**PROBLEM TO SOLVE:** Reproduce verbatim the lines of the material below from the line containing "Screen dimensions: 401x872" up to and including the line containing "Action: [125, 59]", omitting the pictures from your answer.

Saved entries
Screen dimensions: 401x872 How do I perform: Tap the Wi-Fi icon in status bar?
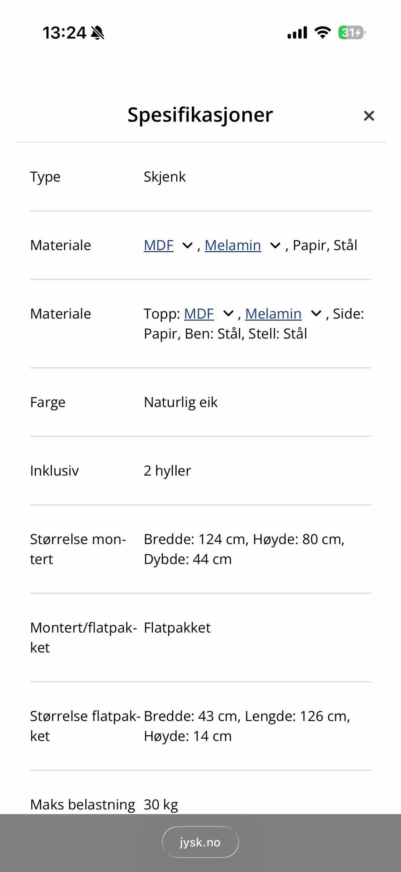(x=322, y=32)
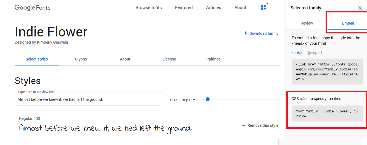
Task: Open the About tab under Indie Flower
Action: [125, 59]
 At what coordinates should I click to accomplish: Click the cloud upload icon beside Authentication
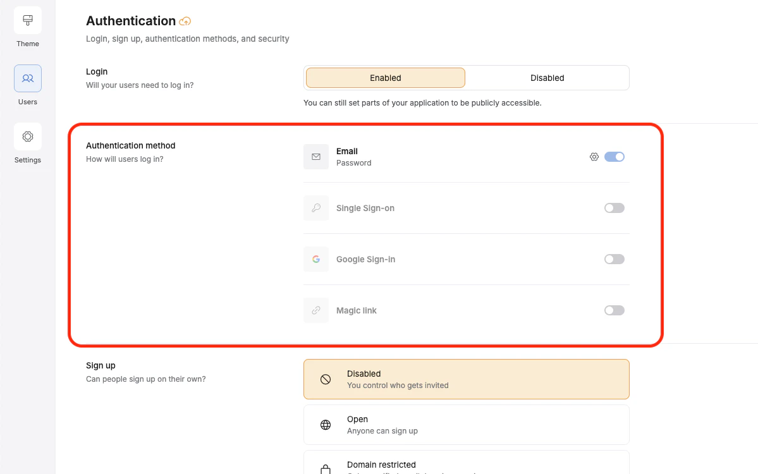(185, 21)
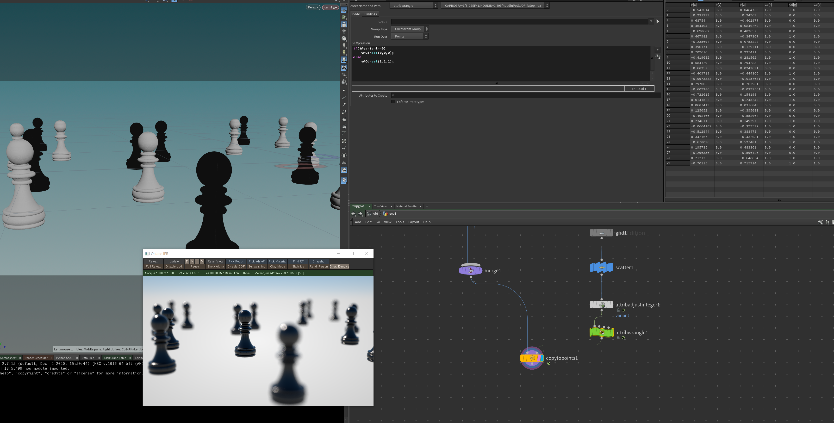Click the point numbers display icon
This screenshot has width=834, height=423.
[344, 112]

* * *

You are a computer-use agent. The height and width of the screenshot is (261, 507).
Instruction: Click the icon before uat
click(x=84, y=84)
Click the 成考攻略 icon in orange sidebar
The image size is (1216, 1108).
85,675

**REPLY TO THE TASK:**
Screen dimensions: 401x872 How do I perform: Tap the Wi-Fi icon in status bar?
(x=322, y=32)
Task: Open the About tab under Indie Flower
Action: [125, 59]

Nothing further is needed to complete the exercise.